“I am an Archivist for the Central Clinical Laboratories and Records and Information Management Team Lead at Quintiles, the world’s largest provider of biopharmaceutical development and commercial outsourcing.”
What are your typical day-to-day activities in your career?
I am an Archivist for the Central Clinical Laboratories and Records and Information Management Team Lead at Quintiles, the world’s largest provider of biopharmaceutical development and commercial outsourcing. On a daily basis, I work with several departments within our facility to meet their records management needs. I maintain a large database of medical records, in both electronic and paper form. I also coordinate with an outside contractor for the off-site storage of boxed records and the eventual destruction of records after their retention period is complete.
What process did you go through to enter (or rise) to your position? Which skills and experiences distinguished you from other candidates?
While I was pursuing my Political Science degree, I received an email from the department about a job at the National Archives and Records Administration for a temporary student job. I interviewed and was hired to work on a major records project. Once I graduated, I was hired as a full-time employee and stayed there for about 3 ½ years.
I spent a lot of time searching job websites especially Indeed. Through the application and interview processes, I learned companies love potential hires who have any type of leadership experience whether it be in a supervisorial role or even leading a singular project. At NARA, I took every opportunity to distinguish myself through individual endeavors and within a group dynamic. Employers also want employees who work well with people of diverse backgrounds and my experiences at Georgia State really helped with this. As tough as group projects can be in college, the experience is invaluable because you learn how to work with people who have different backgrounds, work ethics, life experiences, and time constraints than you.
“When I was a student, I wish I had known….”
My Georgia State career began in the fall of 1994 after graduating high school and it was a complete disaster. I was totally unprepared for college courses. Unfortunately, I never learned how to take proper notes and my study habits were poor. The freedom of being able to decide whether to attend class or not wasn’t the best thing for me. I often chose to play golf instead of attending class and my grades suffered. As a result, I took a full-time job at Ford Motor Company in the spring of 1995 and dropped out of school.

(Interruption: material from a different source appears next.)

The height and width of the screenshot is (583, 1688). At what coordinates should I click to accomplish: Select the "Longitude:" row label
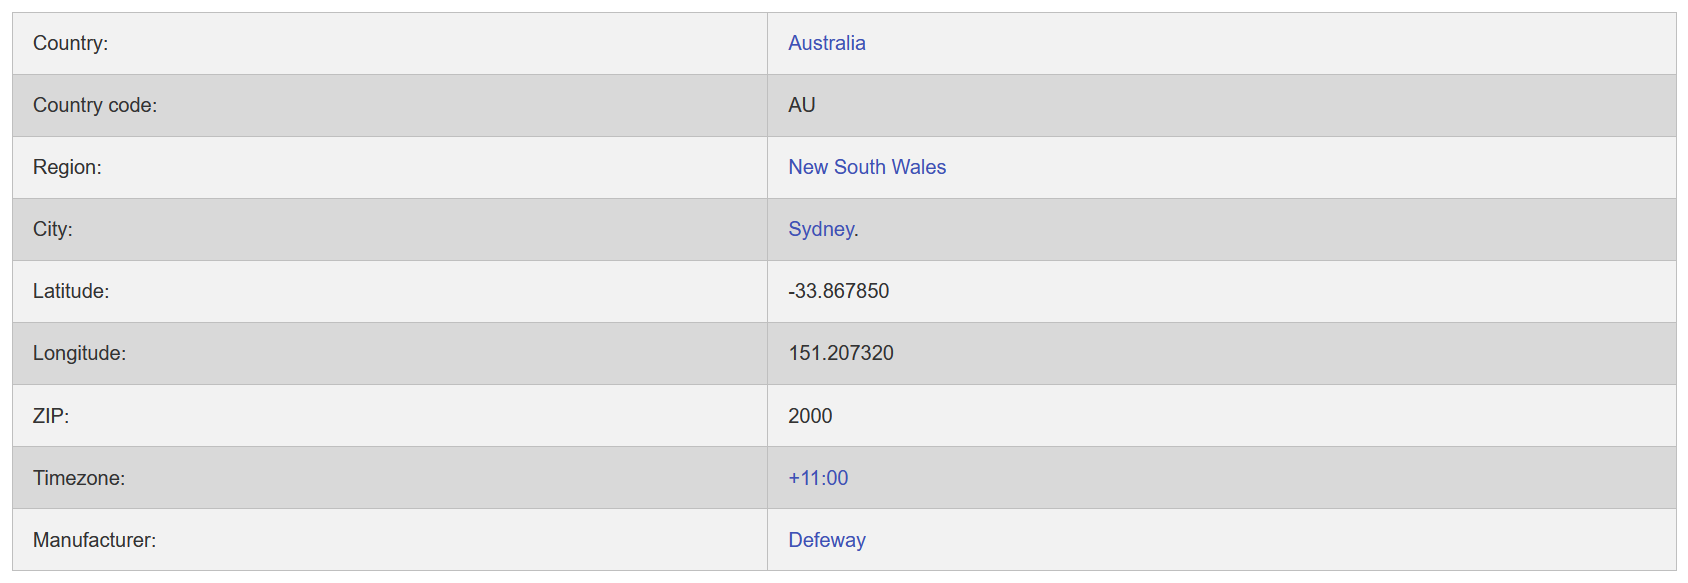(x=79, y=353)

I returned to Georgia State in January 2007 after taking a buyout from Ford. At the age of 30, my second try at college was far more successful than the first. After working in an auto parts plant for nearly 12 years, I had a totally different life perspective and a better skillset to succeed. The biggest thing I learned was how to delegate time to schoolwork. Instead of waiting until the last minute to complete readings or assignments, I set aside an hour each weekday to concentrate on school activities without any kind of distractions. I turned off my phone and stayed off of the internet except for research purposes. Gone were the usual cram sessions before tests and the frantic writing of papers the night before they were due. I took extensive notes in classes, which made studying a lot easier. I rarely missed class and when I did, I arranged to get notes from a fellow student. I built relationships with professors by being engaged in their classes and asking questions. I graduated with a B.A. in History in 2010 and a B.A. in Political Science in 2011 with both programs helping me in my records management career. Learning how to research, read critically, and analyze have been invaluable in my professional growth…all skills learned at Georgia State.